◆ Exercise: Render every line of the items below as a JSON list of strings, one string per line, with blank lines omitted. Leave the pictures out of the answer.

◆ Records supplied:
+++

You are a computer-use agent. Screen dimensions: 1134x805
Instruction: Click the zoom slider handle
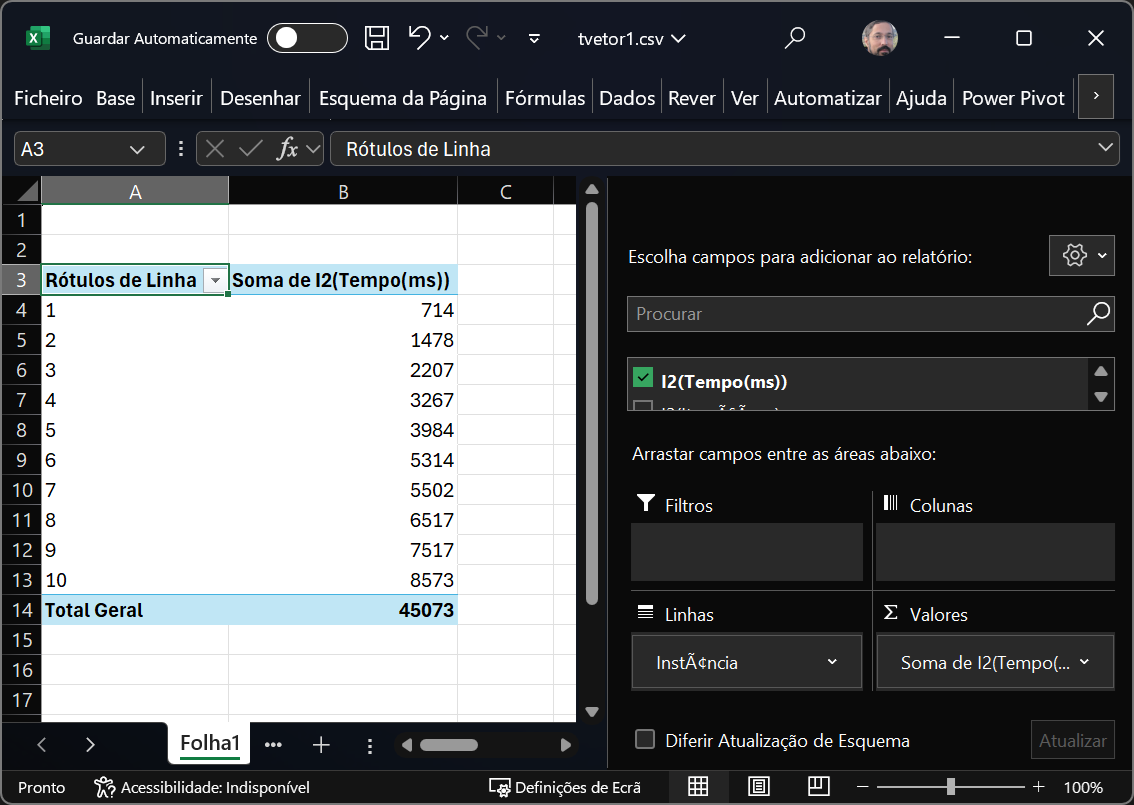pyautogui.click(x=951, y=787)
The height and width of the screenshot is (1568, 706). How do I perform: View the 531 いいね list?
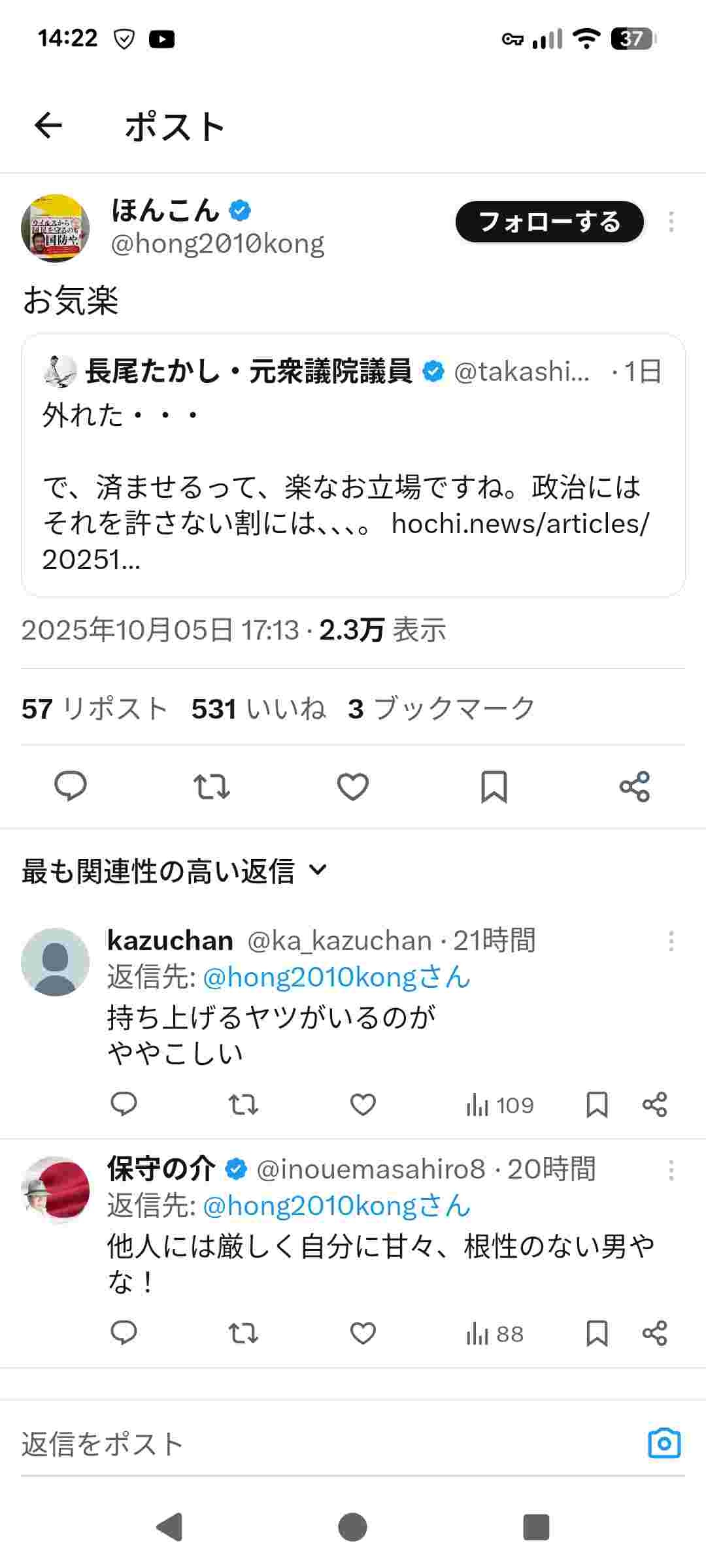pos(258,708)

+++

◆ Correct result:
[
  "You are a computer-use agent. Screen dimensions: 1134x805",
  "Instruction: Click the zoom slider handle",
  "pyautogui.click(x=951, y=787)",
  "The height and width of the screenshot is (1568, 706). How do I perform: View the 531 いいね list?",
  "pos(258,708)"
]